Thursday, February 22, 2007

How I Increased Adsense Earnings by 50%

By Brian Turner

I’m not a huge Adsense earner, but at the beginning of this month I decided to more aggressively try to increase my revenues.

I’ve now seen a 50+% increase in my Adsense earnings since I began.

What does that mean in real terms? It means my earnings would now comfortably pay off the monthly mortgage repayments on a detached 4-bedroom house in the UK.

I had the basics set up - trying to blend in the ads to look like content, and I had also tried to set up ads in heatspots, ie, where visitors were most likely to look. Of course, the sites were always search engine friendly were possible to help capture traffic from Google, Yahoo, MSN, etc.

The improvements I made were as follows:

Ads format

According to a rep at Adsense I spoke with, the most demanded ad format by advertisers is the 300×250 rectangle. This is especially as Adsense are pushing Flash video ads in this format.

The 336×280 and 160×600 rectangles are also suggested to have the strongest clickthrough rates.

Trouble is, while the larger rectangles are fine for “spammy” sites, they can be difficult to add to a quality content site without diminishing the content.

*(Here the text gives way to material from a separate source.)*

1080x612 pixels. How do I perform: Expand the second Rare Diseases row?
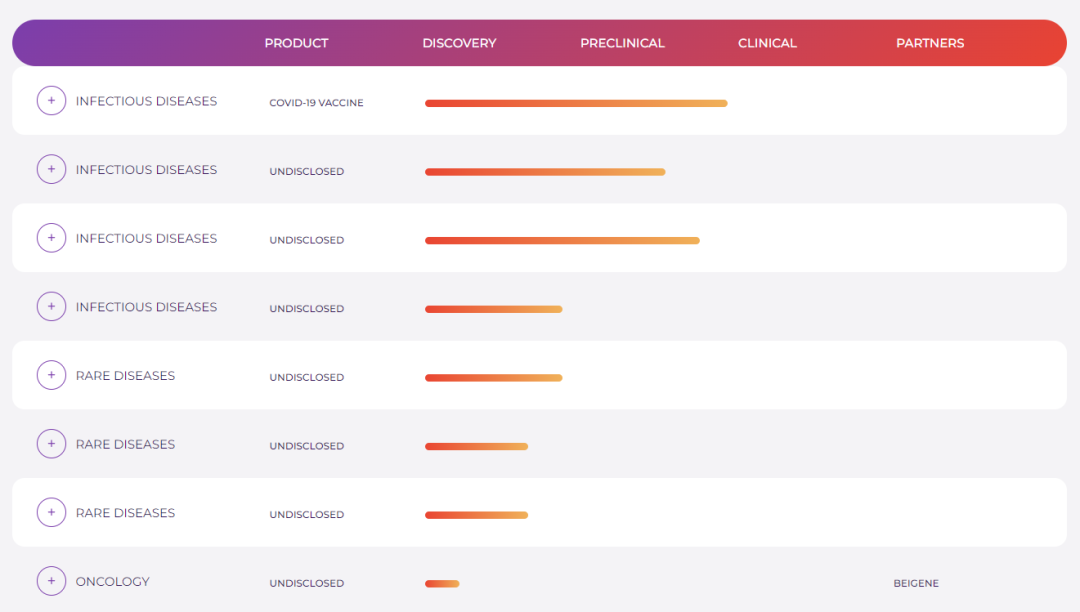pyautogui.click(x=51, y=444)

It’s also quite a chunk of space that can be difficult to work within a template, yet remain visible.

What I’ve therefore done is push the 160×600 format to the left or right of main content on news sites.

However, for my forums with the highest traffic, I’ve now set up conditionals to display different ad formats for members and for guests. The members get the normal unobstrusive long header ads - the guests get two big rectangles.

If you want to know how to do this in vbulletin, just do the following:

if condition=”$show[’guest’]”

if condition=”$bbuserinfo[userid]”
little ad

Ad Placements

Google recently introduced the Ads Placement feature, which allows you to put more information up on some of your channels.

The Adsense rep also recommended that I state the ad format used and placement (ie, Above The Fold).

I’ve also added appropriate descriptions and keywords for these.

Now, Google do supply stats on earnings via site targeting - under channels, click on your site, then click on the “7-day earnings” link. This takes you to a familiar breakdown of stats for your channel - but includes a new section for site targeted revenue.

There’s also an additional option to view stats by Page, Ad Type, or Individual Ad, and see these by sitematch vs contextual, or both.

Promotion & Development

My web publishing strategy has increasingly focused on developing decent quality content, and especially focused on forums and news sites.

I’ve identified the strongest sites and invested in giving them better content. I’ve also given these big redesigns to encourage repeat visitors. Repeat visitors = more traffic = increased earnings.

Once I redesigned these sites I set up a round of link buying. There’s been no Google Bombing involved, and no high PR link purchases.

The aim has been simply to help the overall linkage of these sites, on the grounds that better linked sites rank a little better. Better rankings = more traffic = increased revenues.

Identifying most profitable keywords

The stats in Google provide eCPM figures, but curiously, no info on average revenues per click, per site/channel, etc.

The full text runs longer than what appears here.